Unfunded black hole in NHS pensions schemes grows to £26.8 billion

The black hole in public sector pensions is almost four times larger than originally estimated, Whitehall accounts show. This follows a change in the way the Government works out the cost of its retirement schemes. Government documents show that since last year the amount of annual provision needed for public sector pensions has risen from £24.2 billion to £81 billion. For the NHS the Treasury figures disclosed that the provision for the NHS pension scheme this year is some £26.8 billion, rather than the £7.8 billion in the previous year's figures.

Experts said the increase showed that the public sector pensions bill was growing at an alarming rate.

It came after the Government moved its estimates in line with those used by the private sector and demonstrates the increasing scale of the pensions bill to be borne by taxpayers.

The rise does not, however, mean that more needs to be paid to today's pensioners.

Experts questioned why the Government's policy is not to set aside money now, but to pay the bill from future taxes. By failing to make provision now the final bill will spiral.

Government estimates suggest that it could reach £460 billion, but analysts said the new figures supported independent forecasts that public sector pensions could cost up to £800 billion - double the national debt - in the decades ahead.

The increases, published in the Government's Spring Supplementary Estimates, are the first evidence of the effects of the change in calculations.

They will be embarrassing after last year's decision to scrap plans to raise the public sector retirement age in the face of strike threats.

The Teachers' Pension Scheme for England and Wales is £22.2 billion, compared to £6.9 billion, while the Armed Forces scheme is £14.5 billion rather than £3.8 billion.

The Civil Service superannuation scheme, meanwhile, is £16.7 billion, compared to £5.5 billion previously.

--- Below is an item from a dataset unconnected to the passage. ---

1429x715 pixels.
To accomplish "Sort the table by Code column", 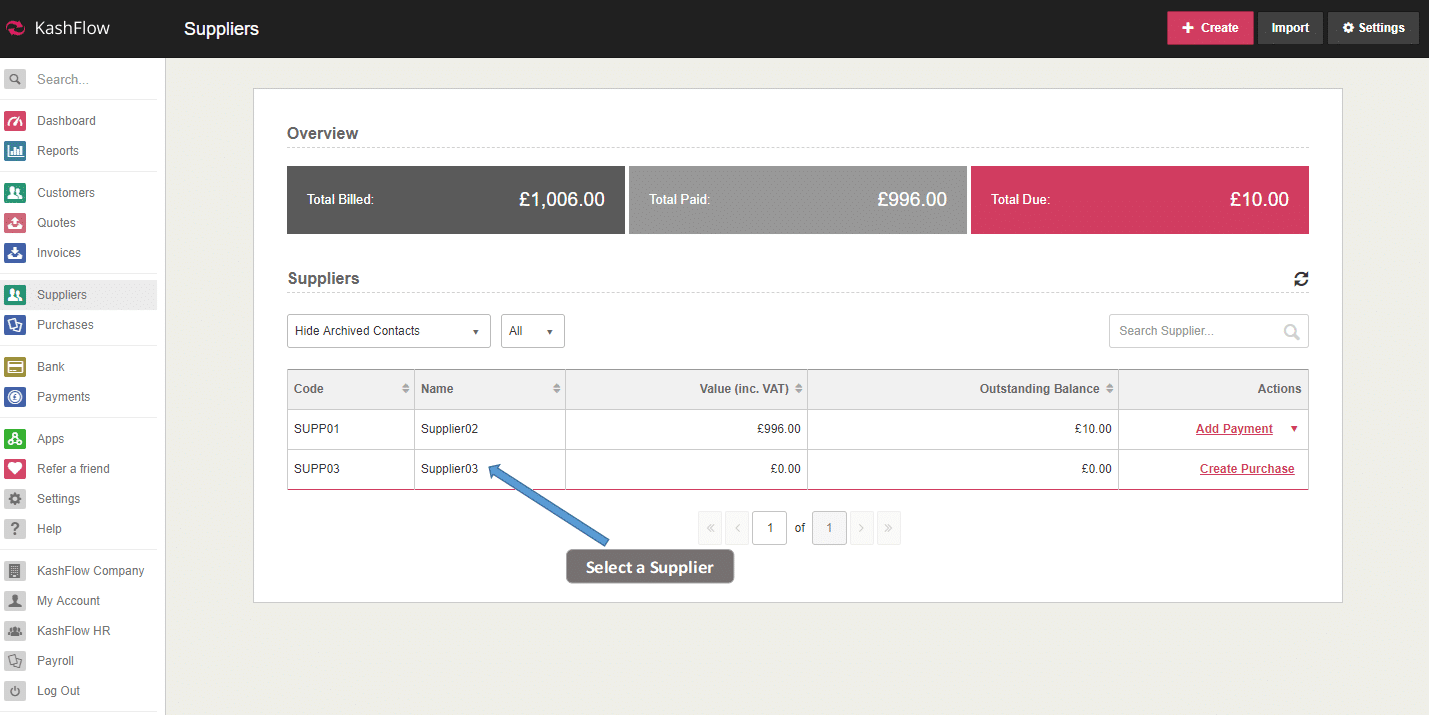I will click(405, 389).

The increases were caused by a change in the so-called "discount rate" used to calculate how fast interest rates will erode the pensions bill.

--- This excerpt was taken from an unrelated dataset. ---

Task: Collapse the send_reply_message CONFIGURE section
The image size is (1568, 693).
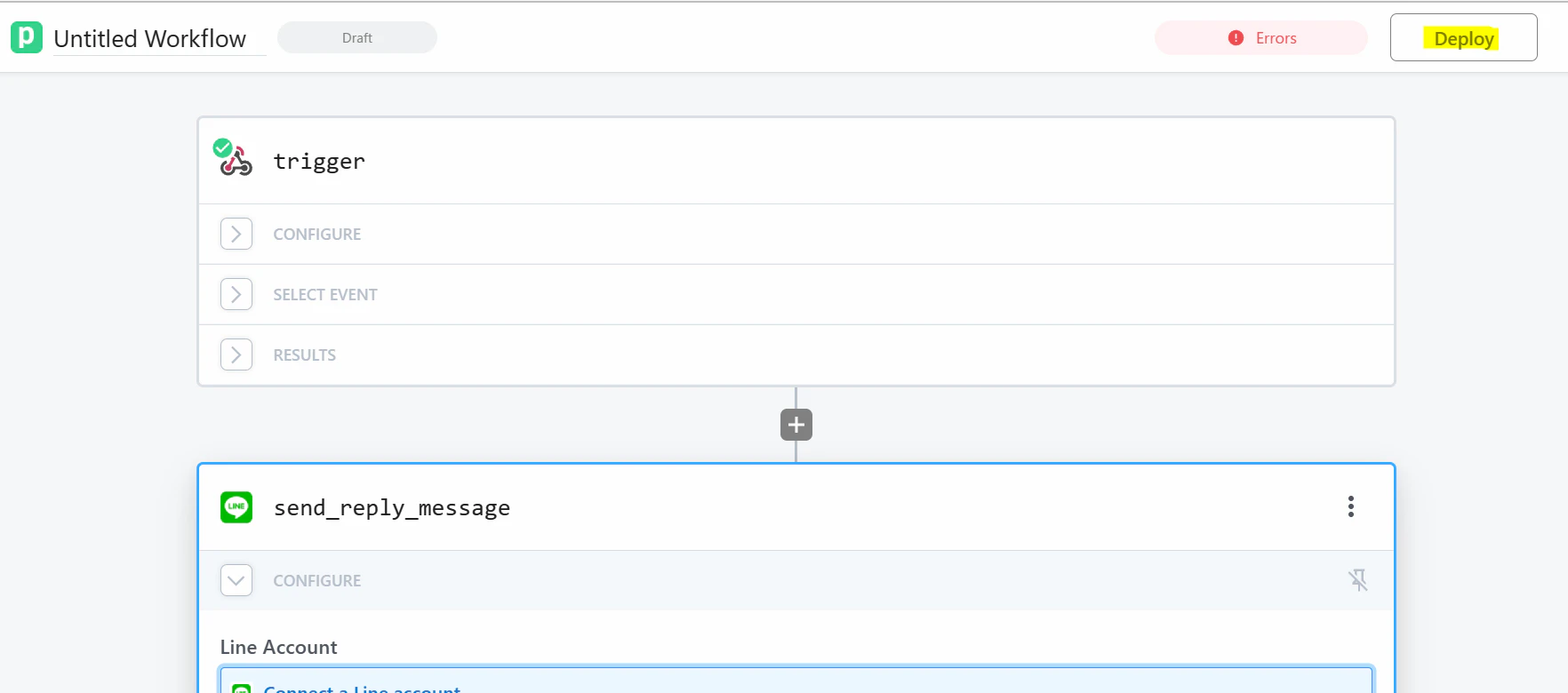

The Government had previously used a generous formula including a discount rate of 3.5 per cent on its liabilities but has reduced that to 2.8 per cent - closer to rates used by the private sector.

This small percentage change has a dramatic impact because pension costs are spread over so many years.

Philip Hammond, the Tory pensions spokesman, said: "If we are going to have a national debate on pensions, then we have to have transparency and we have to cover private and public sectors on an equal basis. The public sector cannot be insulated from the necessary reforms."

Experts said the increases made estimates of the value of public sector pensions more realistic than in the past.

The "gold-plated" retirement plans enjoyed by public sector employees have come under increased scrutiny in recent years as the pensions crisis surrounding private sector companies intensified.

Almost 90 per cent of public sector pensions are based on final salaries rather than stock market returns, and are inflation-proof.

In contrast, most businesses have closed their final salary schemes after falling investment returns and the fact that people live longer pushed many funds into the red.

The problem was exacerbated by Gordon Brown's 1997 Budget move to strip pension funds of their tax-free status, which helped push savings ratio to record lows.

Although some require members' contributions, most public sector schemes are unfunded, meaning they are paid from taxpayers' money rather than from assets set aside to pay for them.

A Treasury spokesman said: "These figures do not represent the official measure of public sector pensions liabilities. Actual cash payments due each year from Government to pay for liabilities that have been built up over decades and are due to be paid out over decades, are not affected by actuarial and accounting changes to discount rates.

"The annual cash payment from unfunded schemes will rise gradually from about 1.5 per cent of GDP now to 2.1 per cent by the middle of the century, putting the UK in a much better position than many other developed economies to deal with the fiscal challenges of the future."

"Clearly these figures may go up over time. But we make no apologies for employing tens of thousands more doctors, nurses and teachers."